The job came like a godsend. I didn’t want to scour the internet looking for work or sell my soul in the process of resume-writing. All I did was ask for the perfect opportunity to come to me. (Yes, I get weirder as I age.) I wanted one that would work well for my family and wouldn’t require all my earnings for childcare. I was open to anything, and without expectation, a teaching position presented itself.

It happened while I was chatting with a new friend about my concerns with sending my 5-year-old to kindergarten. She told me about a private school in town whose philosophy of education aligns with mine and encouraged me to schedule a tour. I blew it off, knowing I couldn’t afford it, but the next day, I bumped into her again, and she told me they were looking for a third-grade teacher. In a series of what seemed to be fateful events, I was offered the position and free full-time tuition for both of my children.

The new school year doesn’t start until August, but I went in to substitute for a day. For the most part, it went smoothly, but I was totally exhausted as I left. I imagined work would revitalize me, but I heard myself taking deep-sigh breaths as I walked to my car. I pulled out of the parking lot and counted the hours I had until my children’s bedtime, but not with the eager anticipation I usually feel.

I missed my kids, and the heels that felt so empowering that morning annoyed me. The outfit I imagined I would even bop over to Trader Joe’s in just wanted to go home and kick itself into a ball on the bedroom floor.
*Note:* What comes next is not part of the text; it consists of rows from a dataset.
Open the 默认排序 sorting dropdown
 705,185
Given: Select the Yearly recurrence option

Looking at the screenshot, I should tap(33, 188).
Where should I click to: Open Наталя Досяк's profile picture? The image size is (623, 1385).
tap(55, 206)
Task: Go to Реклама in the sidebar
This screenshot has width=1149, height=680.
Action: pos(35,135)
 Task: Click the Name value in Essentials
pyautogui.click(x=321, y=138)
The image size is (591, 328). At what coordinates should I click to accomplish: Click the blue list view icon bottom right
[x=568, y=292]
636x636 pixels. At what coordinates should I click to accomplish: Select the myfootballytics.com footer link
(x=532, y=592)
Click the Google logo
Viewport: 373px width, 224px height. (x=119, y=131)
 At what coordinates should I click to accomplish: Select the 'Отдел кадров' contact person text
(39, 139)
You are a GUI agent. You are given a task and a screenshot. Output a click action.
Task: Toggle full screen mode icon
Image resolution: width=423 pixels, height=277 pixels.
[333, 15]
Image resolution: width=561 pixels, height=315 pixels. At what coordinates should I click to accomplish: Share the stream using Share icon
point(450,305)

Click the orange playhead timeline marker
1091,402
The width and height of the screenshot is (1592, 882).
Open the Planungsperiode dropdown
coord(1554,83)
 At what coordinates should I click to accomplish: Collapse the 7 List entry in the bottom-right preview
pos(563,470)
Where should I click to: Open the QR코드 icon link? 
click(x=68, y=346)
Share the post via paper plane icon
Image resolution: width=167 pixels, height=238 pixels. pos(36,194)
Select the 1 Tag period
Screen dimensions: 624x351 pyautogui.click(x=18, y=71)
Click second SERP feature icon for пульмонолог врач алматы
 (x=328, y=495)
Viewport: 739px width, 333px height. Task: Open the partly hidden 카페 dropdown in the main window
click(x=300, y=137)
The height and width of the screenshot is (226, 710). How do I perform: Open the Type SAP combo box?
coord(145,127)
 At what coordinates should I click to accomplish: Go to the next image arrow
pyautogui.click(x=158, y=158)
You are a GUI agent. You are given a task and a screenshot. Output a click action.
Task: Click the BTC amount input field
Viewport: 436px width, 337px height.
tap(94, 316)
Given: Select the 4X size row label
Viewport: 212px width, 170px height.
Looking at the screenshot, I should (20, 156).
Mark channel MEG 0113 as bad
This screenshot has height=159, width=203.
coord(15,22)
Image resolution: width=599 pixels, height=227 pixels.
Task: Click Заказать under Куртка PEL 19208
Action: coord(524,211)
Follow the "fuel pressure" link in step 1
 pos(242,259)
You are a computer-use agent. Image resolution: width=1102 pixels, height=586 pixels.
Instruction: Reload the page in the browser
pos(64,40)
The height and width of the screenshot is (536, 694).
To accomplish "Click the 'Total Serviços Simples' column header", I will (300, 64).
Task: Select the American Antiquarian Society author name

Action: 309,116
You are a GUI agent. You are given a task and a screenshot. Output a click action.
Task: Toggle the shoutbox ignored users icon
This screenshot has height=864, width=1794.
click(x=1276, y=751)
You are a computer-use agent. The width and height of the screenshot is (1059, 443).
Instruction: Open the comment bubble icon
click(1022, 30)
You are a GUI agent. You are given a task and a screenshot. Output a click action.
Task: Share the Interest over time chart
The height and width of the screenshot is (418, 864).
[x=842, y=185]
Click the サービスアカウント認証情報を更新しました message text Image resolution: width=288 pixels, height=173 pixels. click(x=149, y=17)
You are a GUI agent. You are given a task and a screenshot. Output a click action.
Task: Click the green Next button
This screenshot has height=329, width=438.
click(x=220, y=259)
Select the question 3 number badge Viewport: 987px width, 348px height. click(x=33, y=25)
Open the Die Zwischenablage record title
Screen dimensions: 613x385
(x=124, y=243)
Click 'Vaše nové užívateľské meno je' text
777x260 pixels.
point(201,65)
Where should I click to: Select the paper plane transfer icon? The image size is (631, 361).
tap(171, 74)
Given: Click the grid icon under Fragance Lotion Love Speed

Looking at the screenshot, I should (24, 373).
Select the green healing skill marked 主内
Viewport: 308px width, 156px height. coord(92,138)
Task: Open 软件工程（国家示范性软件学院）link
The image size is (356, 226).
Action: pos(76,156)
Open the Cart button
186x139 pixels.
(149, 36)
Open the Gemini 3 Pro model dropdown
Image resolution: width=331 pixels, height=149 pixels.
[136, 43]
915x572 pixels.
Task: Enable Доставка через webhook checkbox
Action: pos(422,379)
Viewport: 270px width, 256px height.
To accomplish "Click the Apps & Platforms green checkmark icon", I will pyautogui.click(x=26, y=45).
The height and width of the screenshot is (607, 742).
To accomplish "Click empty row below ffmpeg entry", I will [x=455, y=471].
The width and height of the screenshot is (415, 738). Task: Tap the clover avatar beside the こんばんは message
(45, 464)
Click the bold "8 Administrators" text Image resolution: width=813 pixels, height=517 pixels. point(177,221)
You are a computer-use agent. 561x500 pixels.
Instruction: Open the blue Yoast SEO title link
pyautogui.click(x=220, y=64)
I pictured my house in its messy glory, all of us half-naked with no use for time, and although this is the aspect of motherhood that often felt so long and hard, in that moment, I saw it as perfection.

I remembered all the times we cruised Target, eating popcorn, and checking out the clearance sales, and it felt more meaningful than simply killing time. I thought of our deep conversations in the bathroom, and it felt so sweet and intimate that I forgot why I ever felt the need to escape. I recounted all the games of hide-and-seek I played while concealing that I was really putting laundry away, and I kicked myself for ever thinking time away from my children would make my life more balanced.

I came home, and although I couldn’t wait to embrace my 2-year-old, he was overtired and cranky. I imagined going to work would give me a break from the screaming and the demands. I thought my kids would miss me and greet me with love, hugs, and appreciation. But I actually came home to a mood that even ice cream couldn’t improve. I usually have no problem giving fussy kids space and time to work out their mess, but because I was gone all day, I felt less sure of myself. In a single moment, I could sense the guilt that comes with being away and the pressure that’s put on the time of togetherness to be perfect.

Since I was offered the job, I imagined the post I’d write about being so much happier as a working mom, but I didn’t expect these cold feet. I didn’t think the mundane bits of my life that I once wanted to run from would feel like such freedom and privilege. I used to be jealous of the people who celebrated the coming of Fridays and dreaded the passing of Sundays because all my days are the same. But now I see they’re actually the ones jealous of me for that very reason. I used to want a sense of importance in what I do, but now I see alarm clocks and paychecks don’t determine that. Perhaps I’ve been doing the most important thing of all.

Despite incredible joy and gratitude, stay-at-home motherhood also evoked loneliness, frustration, and boredom. But while I’ve been stuck in that struggle, my boys have been growing older, my life has gotten easier, and I’ve found ways to live passionately and creatively. Now that I have the solution I thought I wanted, I’m not so sure I need it. I’m mourning what I’ll be leaving behind, but also sure that’s a natural part of change, which comes regardless. My son is 5, and it’s time for school. This is our next step, and we’re so fortunate to be taking it together.

The truth is, the grass is never greener, and it’s something I need to remember, not only as I look forward, but also back. Sure, I see my new opportunity will come with its own obstacles, but I also know it’s actually in taking the step toward it that I reflect on my stay-at-home life in such sweetly biased ways. It seems our blessings become more clear when they can no longer be taken for granted, and perhaps that’s the balance and perspective I’ve actually been after. Clinging to things as they change is still a grass-is-greener trap, and the way out is to simply let life unfold with an openness to what’s to come.